▶ [Fragmento del texto]
·····

Claro que seguimos pensando el día después de mañana como acá y acá. Imaginar es una tarea (para nosotros clave) y por supuesto lo sabemos, también un privilegio.

Transitamos el aislamiento social preventivo y obligatorio, algunos miramos por nuestra ventana la ciudad quieta, silenciosa y un aire pesimista nos dice: ¿y sí el ánimo dominante de lo que venga va a ser el miedo? El miedo a los otros, la debilitación de los vínculos, la sospecha permanente. Ahí: ¿dónde va a estar la zona de seguridad, el búnker, el espacio blindado contra el resto? En los museos tenemos una palabra cultivada durante años, valiosa y a la vez gastada, que puede identificar esa fortaleza: comunidad.

Si en algún momento el concepto tuvo un método mas o menos innovador para repensar la acción sobre diversos espacios hoy por lo menos hay que repensarlo. Prueba de eso es la apropiación exitosa del término por parte de empresas multinacionales frente a los cuales digamosle, cierto progresismo cultural, no pudo inventar ni oponer nada nuevo. Movistar define a su clientela como comunidad. Dow Chemical propone a los vecinos proyectos comunitarios. La palabra y su cadena de significados y connotaciones románticas y nostálgicas pasa de un lado a otro del mostrador de manera impoluta.
Esta palabra en su extensión y sobre uso, puede achatar la complejidad de un territorio, pueblo, ciudad, barrio. Romantizar relaciones. Homogeneizar disputas. Cristalizar identidades: ¿qué pasa por ejemplo con los que dentro de un barrio, un pueblo, construyen identidades y colectivos de pertenencia fuera de la tradición de esos lugares? ¿qué pasa con los que se quieren ir, los que se sienten distintos? ¿qué pasa con la disidencia? En un caso algo extremo, hace años tuve la oportunidad de conversar con una persona sobreviviente de la dictadura cívico-militar con padres detenidos, desaparecidos: su vuelta al pequeño pueblo bonaerense y portuario donde nació, estuvo plagado de prejuicios, miradas de desprecio, desconfianza de sus vecinos y vecinas.

·····

▶ [Listado sin procesar]
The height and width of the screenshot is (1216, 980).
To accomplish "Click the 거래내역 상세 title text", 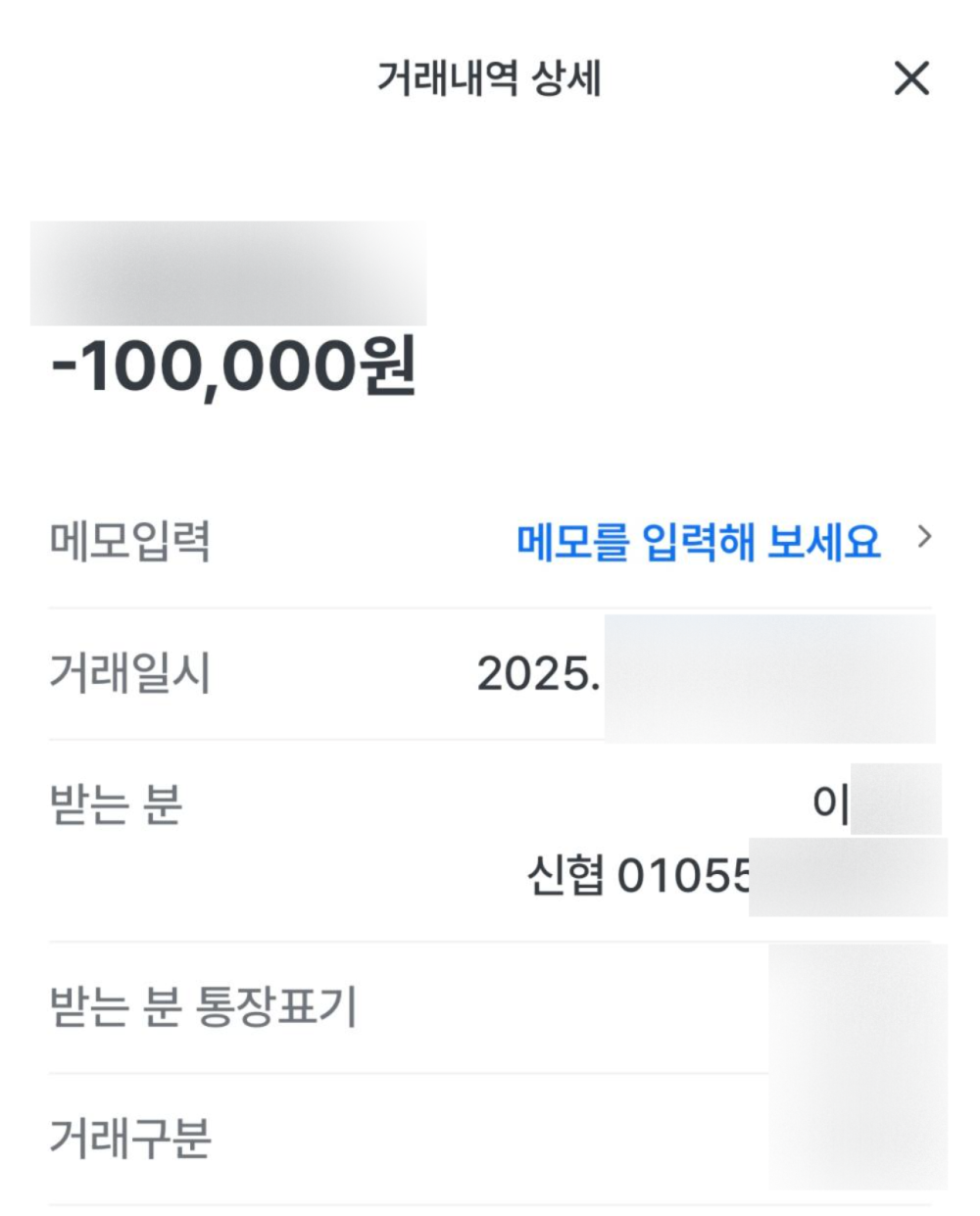I will [488, 78].
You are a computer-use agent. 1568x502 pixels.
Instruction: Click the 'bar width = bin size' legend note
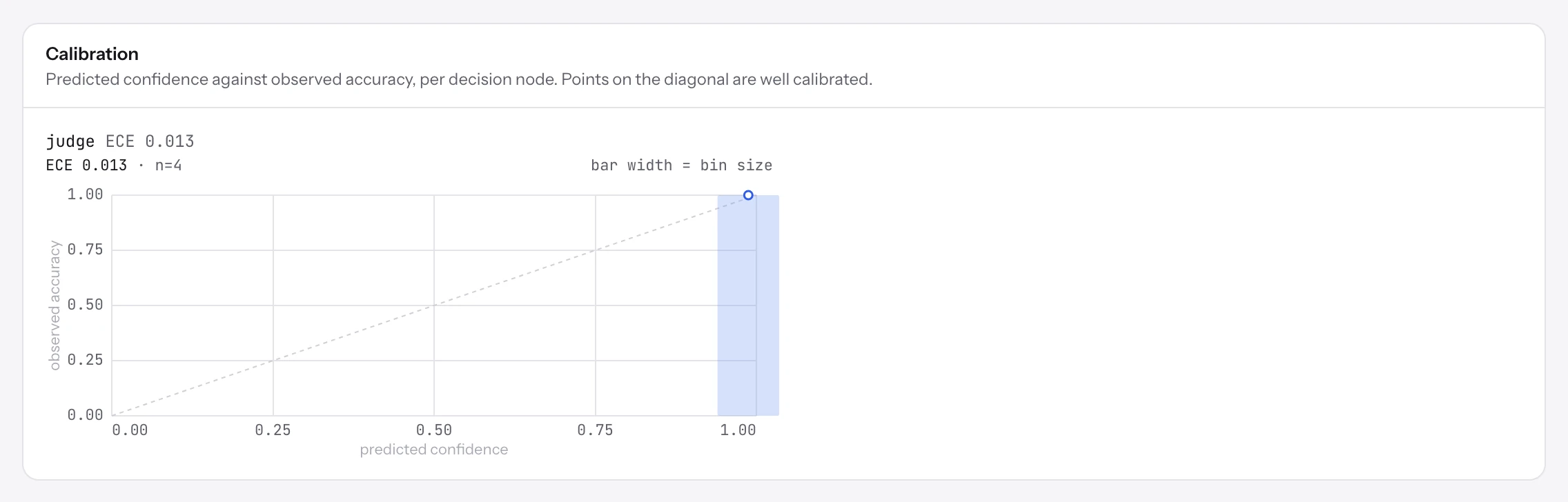click(681, 165)
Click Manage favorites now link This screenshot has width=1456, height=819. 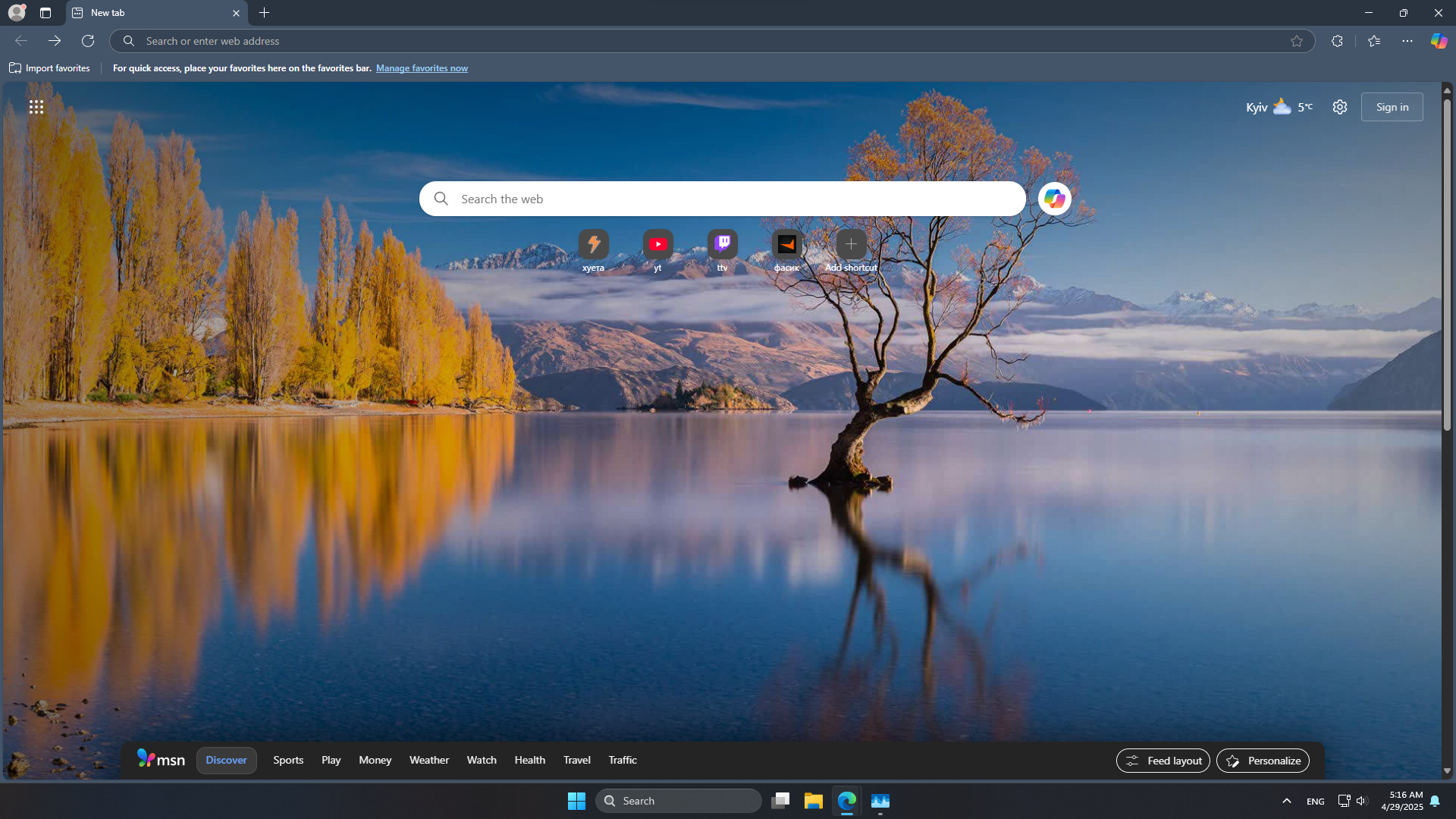[x=422, y=68]
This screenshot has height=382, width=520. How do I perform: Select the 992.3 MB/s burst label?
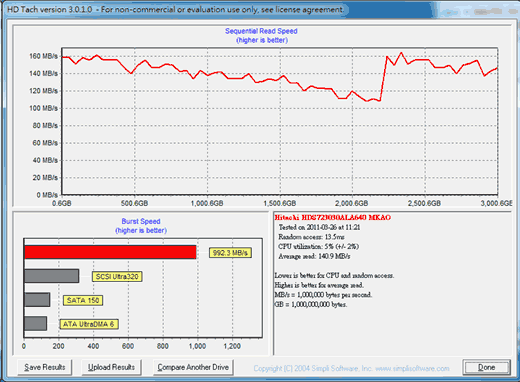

·····

▶ [Tus tareas]
1 – Copia del fragmento el tramo que va desde "Si en algún" hasta "de manera impoluta.", sin cambiar nada.
2 – Según el fragmento, ¿cómo define Movistar a su clientela?

▶ [Ejercicio resuelto]
1 –
Si en algún momento el concepto tuvo un método mas o menos innovador para repensar la acción sobre diversos espacios hoy por lo menos hay que repensarlo. Prueba de eso es la apropiación exitosa del término por parte de empresas multinacionales frente a los cuales digamosle, cierto progresismo cultural, no pudo inventar ni oponer nada nuevo. Movistar define a su clientela como comunidad. Dow Chemical propone a los vecinos proyectos comunitarios. La palabra y su cadena de significados y connotaciones románticas y nostálgicas pasa de un lado a otro del mostrador de manera impoluta.

2 – Como comunidad.